Hadoop, the elephant in the enterprise
The open-source software, which has emerged as the de facto standard for big data processing, may be what tips enterprise in the favor of open source, according to some high-level execs.
PALO ALTO, Calif.--This is a big-data week in Silicon Valley, kicking off last night with a Churchill Club event here called "The Elephant in the Enterprise: What Role will Hadoop Play?" and featuring a high-powered group of big-data executives.
Hadoop, the open-source software that has emerged as the de facto standard for big data processing, may be what tips enterprise in the favor of open source. The desire to get more data and find value in it has become a business priority, and Hadoop is playing a major role in making sense of data.

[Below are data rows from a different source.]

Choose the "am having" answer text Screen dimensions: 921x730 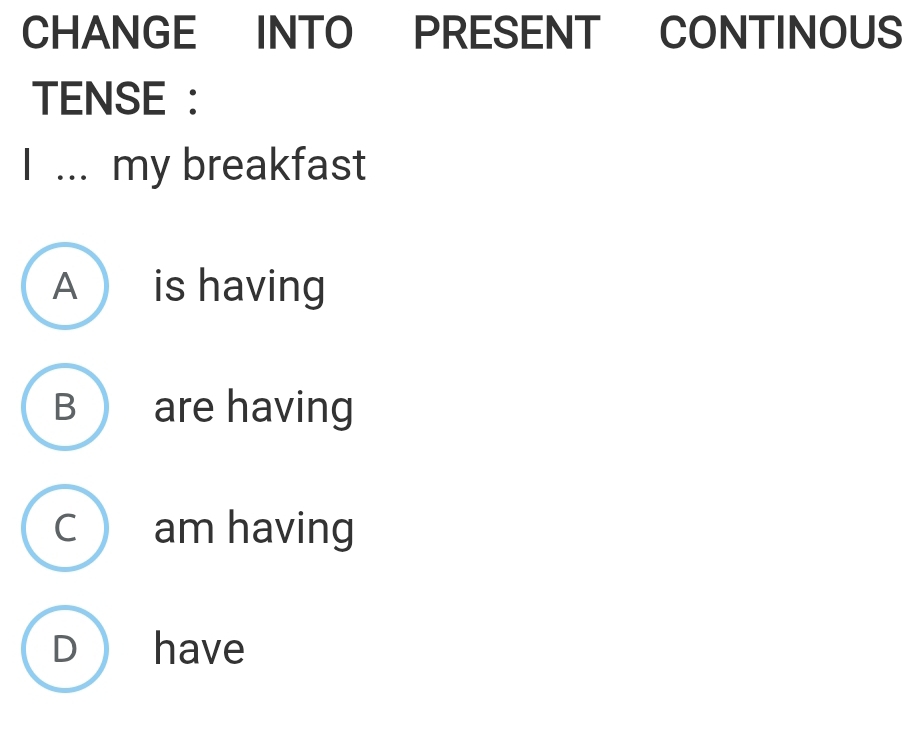pos(254,528)
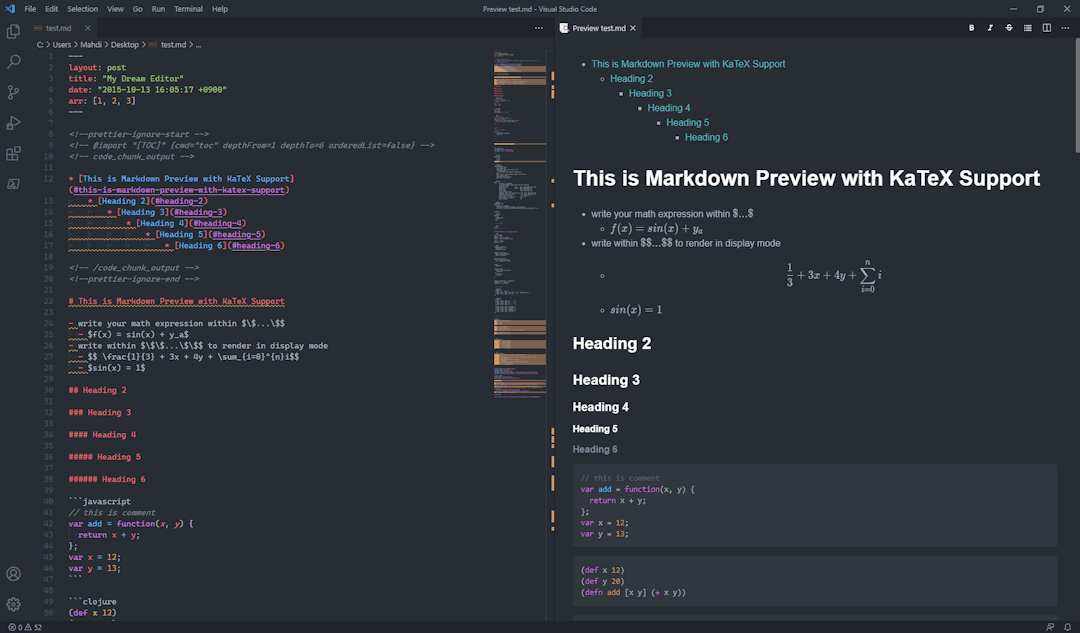The height and width of the screenshot is (633, 1080).
Task: Toggle strikethrough formatting in editor toolbar
Action: tap(1009, 28)
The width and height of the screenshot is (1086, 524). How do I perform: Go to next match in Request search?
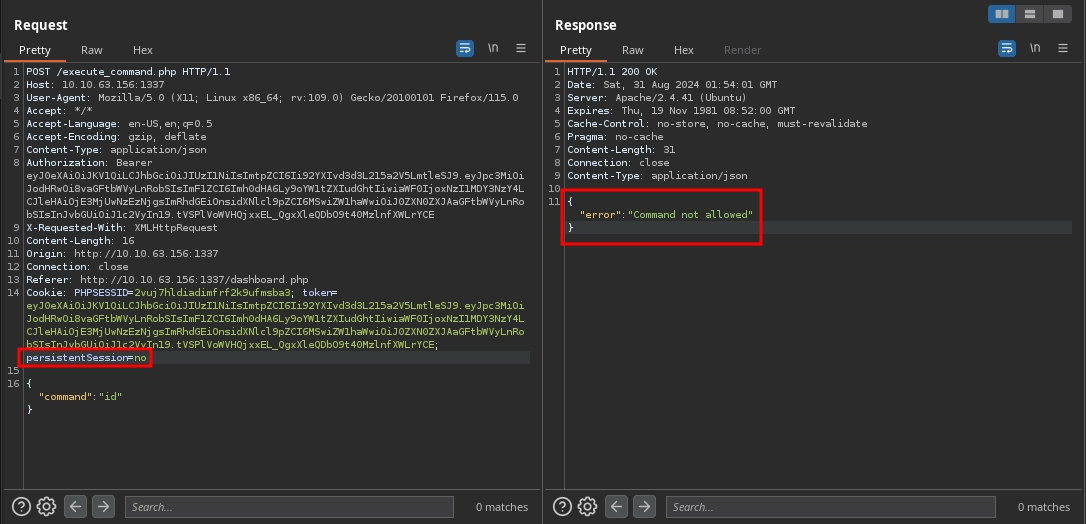pyautogui.click(x=103, y=507)
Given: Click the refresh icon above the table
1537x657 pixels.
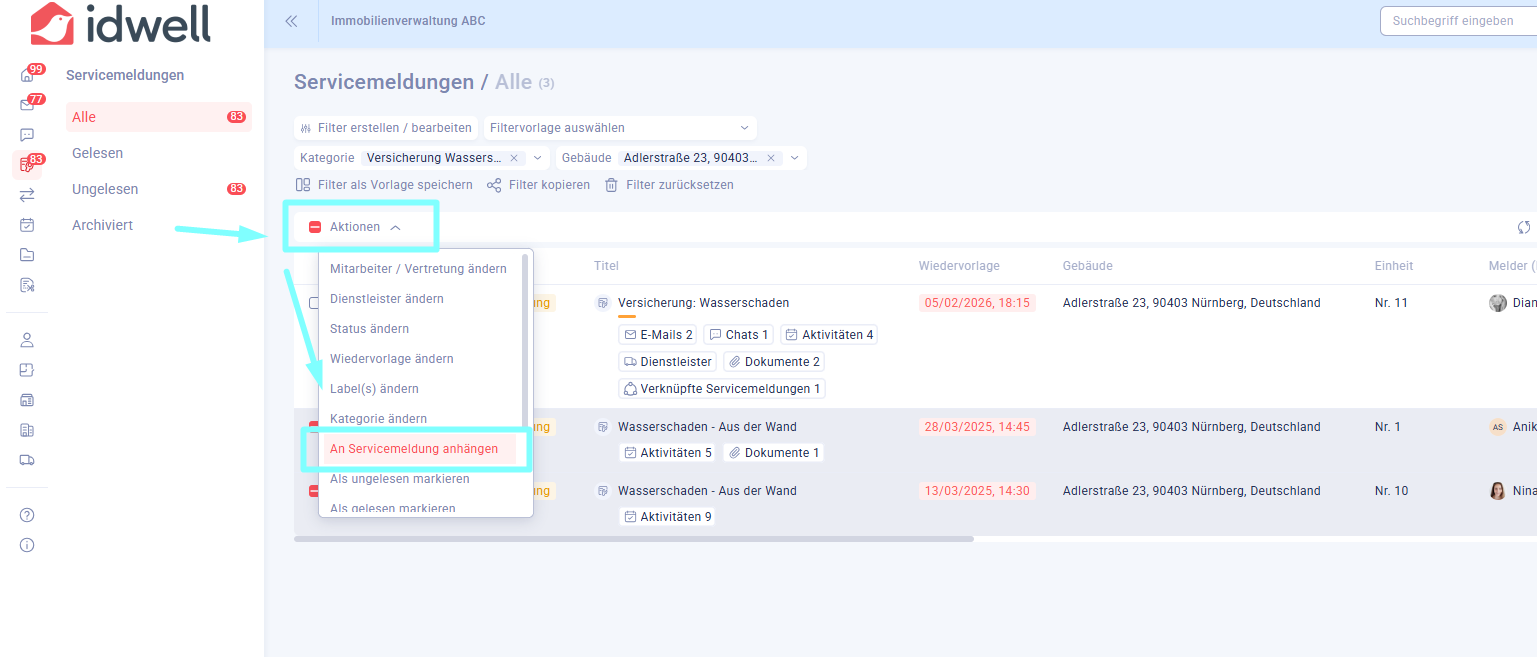Looking at the screenshot, I should pos(1523,227).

And while the Hadoop platform is enterprise-ready, applications are what will drive the business case, according to Cloudera CEO Mike Olson, a sentiment echoed by MapR CEO John Schroeder.
Facebook is a long-time user and uses the platform across its entire business, according to Jay Parikh, Facebook's vice president of infrastructure engineering. The company has seen a broad set of use cases for the technology and found that that it needs even more extensibility. Facebook's single-largest cluster is over 100 petabytes of data, and the company is looking to make the data available at all times.
Metamarkets CEO Mike Driscoll told the crowd that Hadoop is a technology -- not a solution. And instead of batch processing for later analysis, users need interactive dialogs with data. You need data to be in conversation, and Hadoop is more like a penpal and should be available as a service. Olson and Oracle SVP Andy Mendelsohn stated that users want their data source to be close to their Hadoop installation.
One of the big issues discussed by the panel is trust between the owner and the data custodian. According to Olson, applications are more easily accepted as opposed to data stores. Metamarkets uses Amazon's Elastic Map Reduce (EMR) -- a service that allows them to scale efficiently in conjunction with AWS storage, a wholesale cloud approach to big data.
The open-source angle factors heavily into the adoption of Hadoop as well as its evolution. According to Parikh, open source leads to faster, cheaper evolution of the software. The use cases are so different that it's essential it remain open source. More openness in APIs and software will move the needle forward, according to Schroeder.
According to Olson, customers continue to like open source because it allows them to not be locked in to a vendor. Hadoop is really the first open-source project that is innovative -- not knocking off a proprietary vendor with an open alternative. No single vendor can outcompete a global open-source community.
The winning open-source company of the future is based on open-source platform with unique proprietary components. Making it easy to use is what people will pay for. And more proprietary complements are coming because enterprise need a vendor to support the open-source software.